**TASK TO CARRY OUT:** Skip the pictures and write out, word for word, the lines below from the one with "The image size is (1067, 543)." through the one with "Instruction: Retweet Olawale Adebayo's tweet", inclusive.
[[ DATA FOR ANALYSIS, beginning ]]
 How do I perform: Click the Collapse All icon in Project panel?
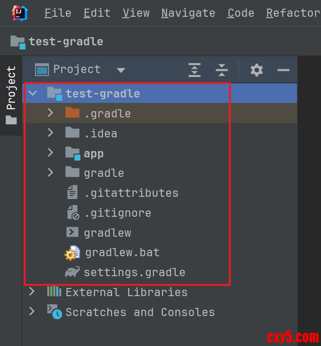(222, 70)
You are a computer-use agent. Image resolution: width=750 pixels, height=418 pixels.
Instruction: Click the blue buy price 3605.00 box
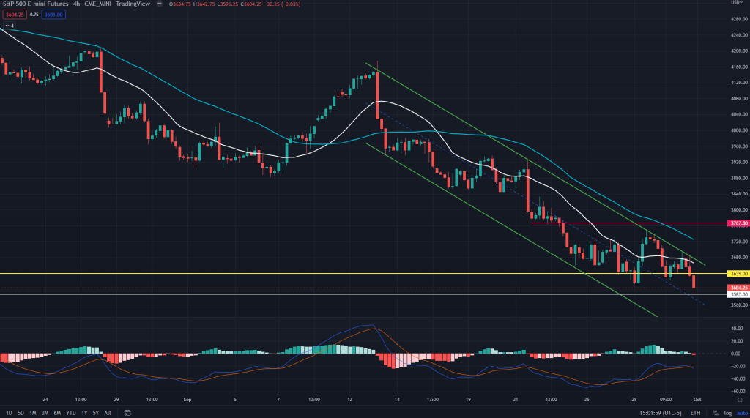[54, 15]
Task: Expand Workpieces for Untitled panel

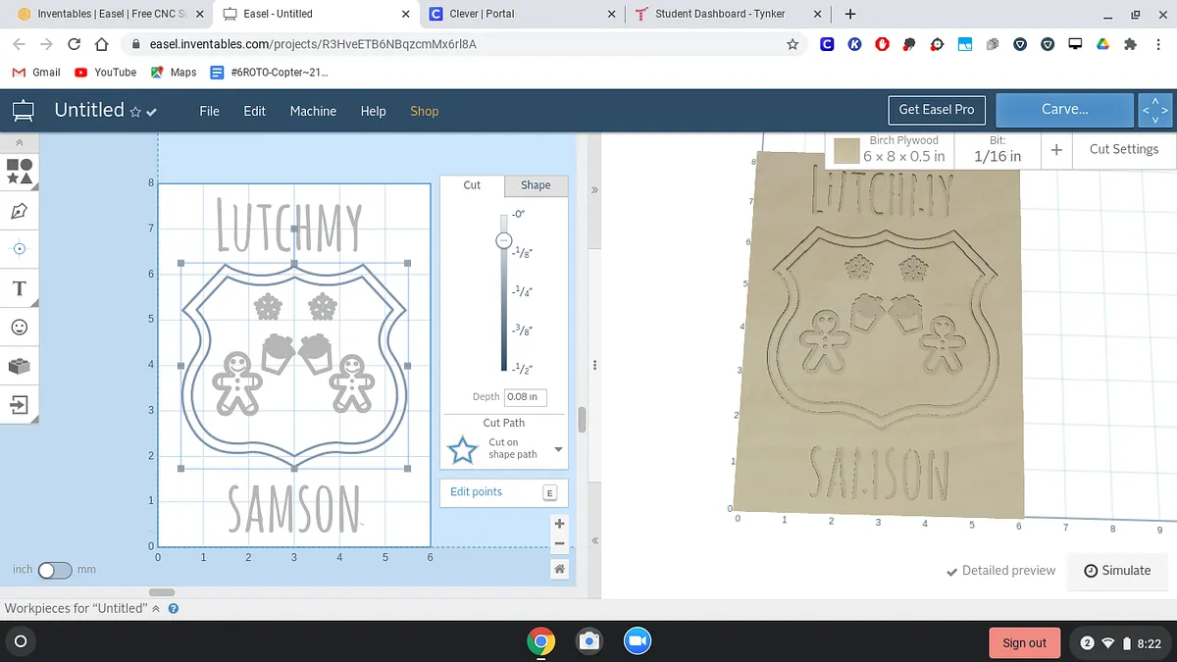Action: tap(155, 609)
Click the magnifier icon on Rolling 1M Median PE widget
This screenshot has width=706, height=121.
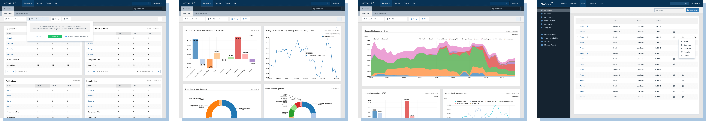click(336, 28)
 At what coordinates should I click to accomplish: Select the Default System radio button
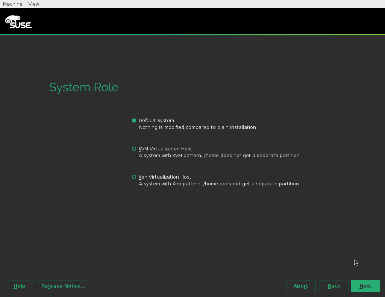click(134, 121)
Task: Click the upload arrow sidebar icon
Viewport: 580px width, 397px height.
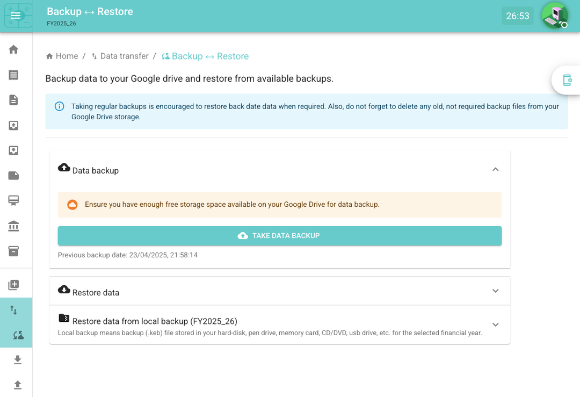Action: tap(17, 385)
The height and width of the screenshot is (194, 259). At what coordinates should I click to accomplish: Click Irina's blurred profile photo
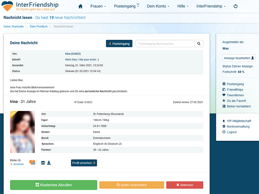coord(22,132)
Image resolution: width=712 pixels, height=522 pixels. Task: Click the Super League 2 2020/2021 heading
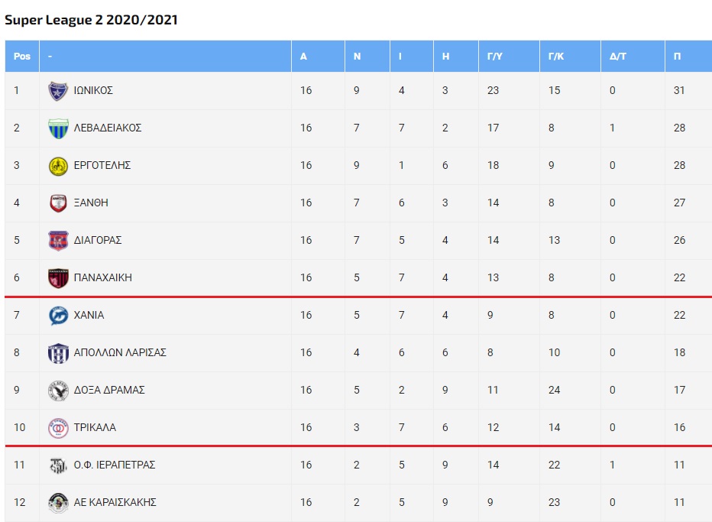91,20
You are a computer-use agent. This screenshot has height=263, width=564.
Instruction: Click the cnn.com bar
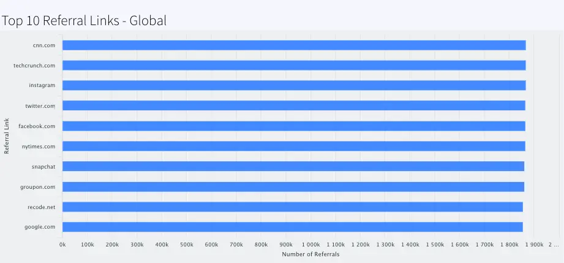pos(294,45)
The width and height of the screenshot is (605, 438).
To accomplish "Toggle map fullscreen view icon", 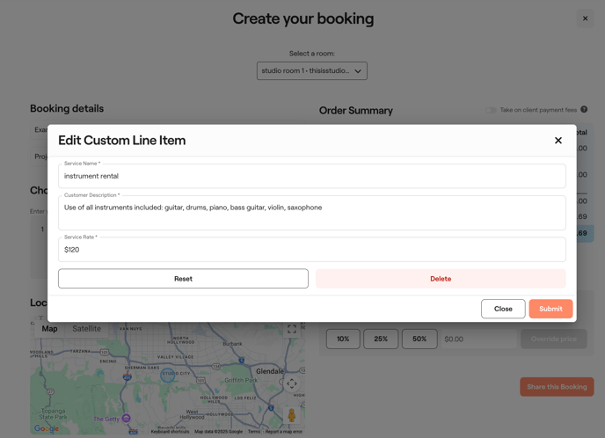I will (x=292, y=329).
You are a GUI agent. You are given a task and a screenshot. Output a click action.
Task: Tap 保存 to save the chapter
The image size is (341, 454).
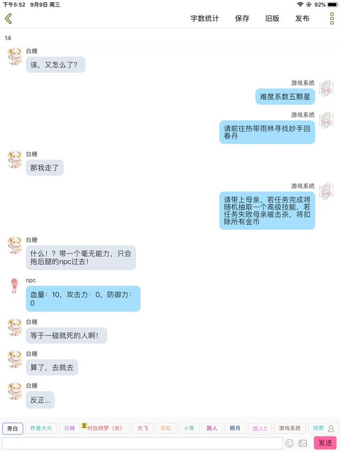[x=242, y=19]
[[ DATA FOR ANALYSIS, end ]]
[[ DATA FOR ANALYSIS, beginning ]]
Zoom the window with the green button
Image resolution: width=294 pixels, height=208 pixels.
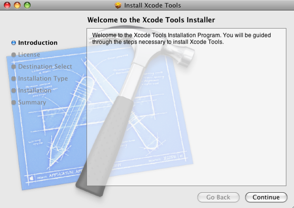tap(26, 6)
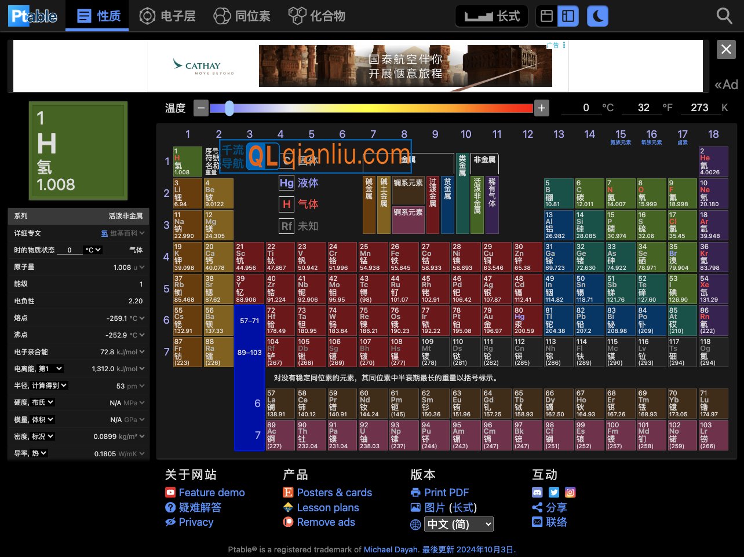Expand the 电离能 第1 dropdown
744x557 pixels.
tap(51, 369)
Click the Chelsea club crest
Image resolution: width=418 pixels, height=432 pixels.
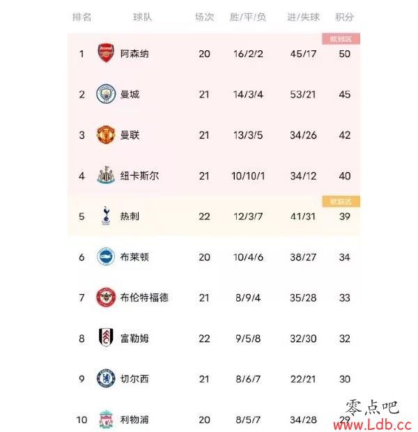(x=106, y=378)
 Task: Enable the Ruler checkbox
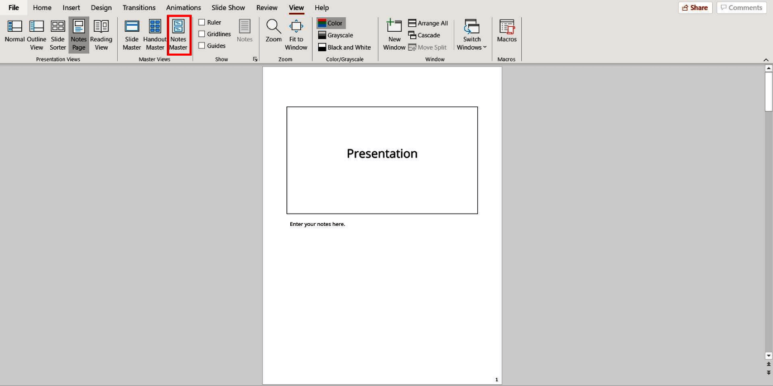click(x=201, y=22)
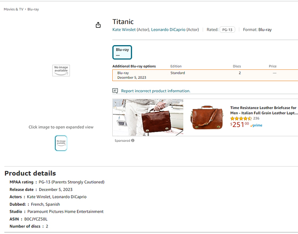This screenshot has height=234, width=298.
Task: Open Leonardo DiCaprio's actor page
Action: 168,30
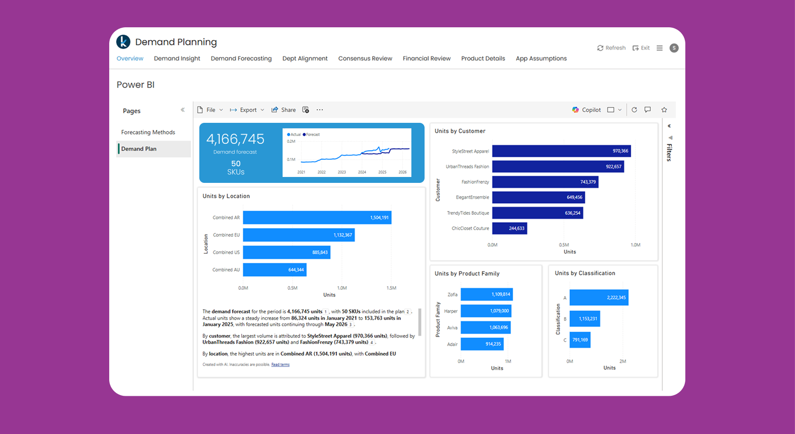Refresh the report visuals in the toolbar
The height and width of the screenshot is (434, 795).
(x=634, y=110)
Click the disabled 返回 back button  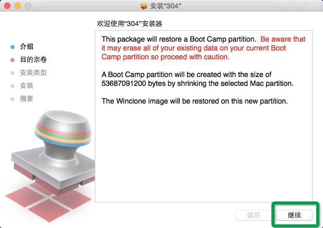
[[ DATA FOR ANALYSIS, end ]]
[[ DATA FOR ANALYSIS, beginning ]]
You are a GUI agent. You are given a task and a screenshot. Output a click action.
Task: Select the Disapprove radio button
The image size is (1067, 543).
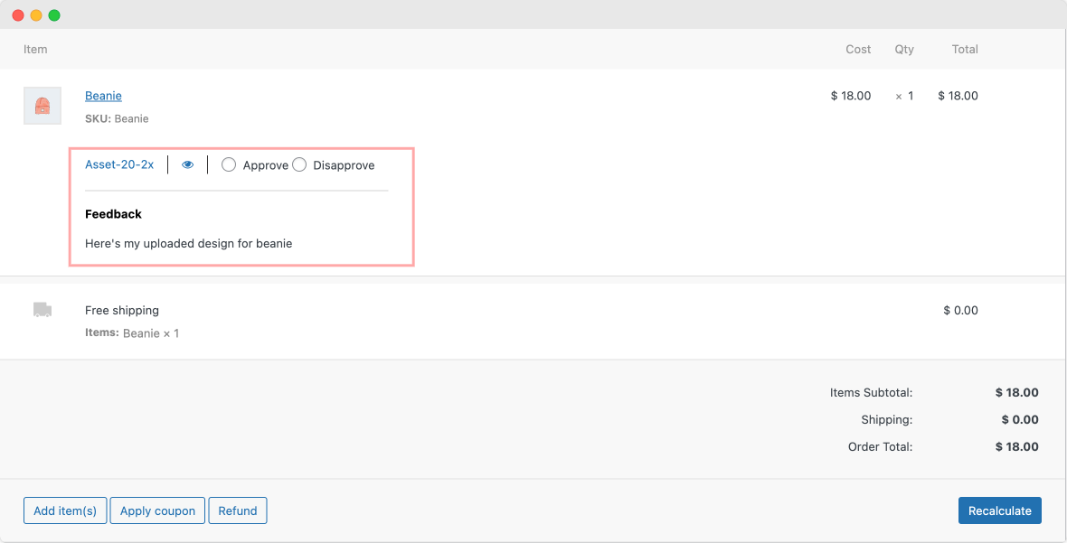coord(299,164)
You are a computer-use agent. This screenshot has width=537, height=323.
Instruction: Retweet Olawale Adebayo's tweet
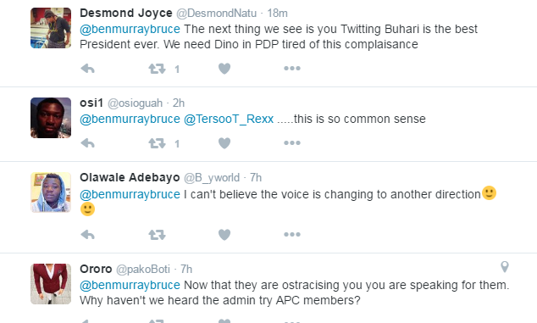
[[ DATA FOR ANALYSIS, end ]]
**SOLUTION TO THIS EXERCISE:**
The image size is (1067, 543).
coord(299,164)
You are a computer-use agent. This screenshot has width=537, height=323.
Instruction: Retweet Olawale Adebayo's tweet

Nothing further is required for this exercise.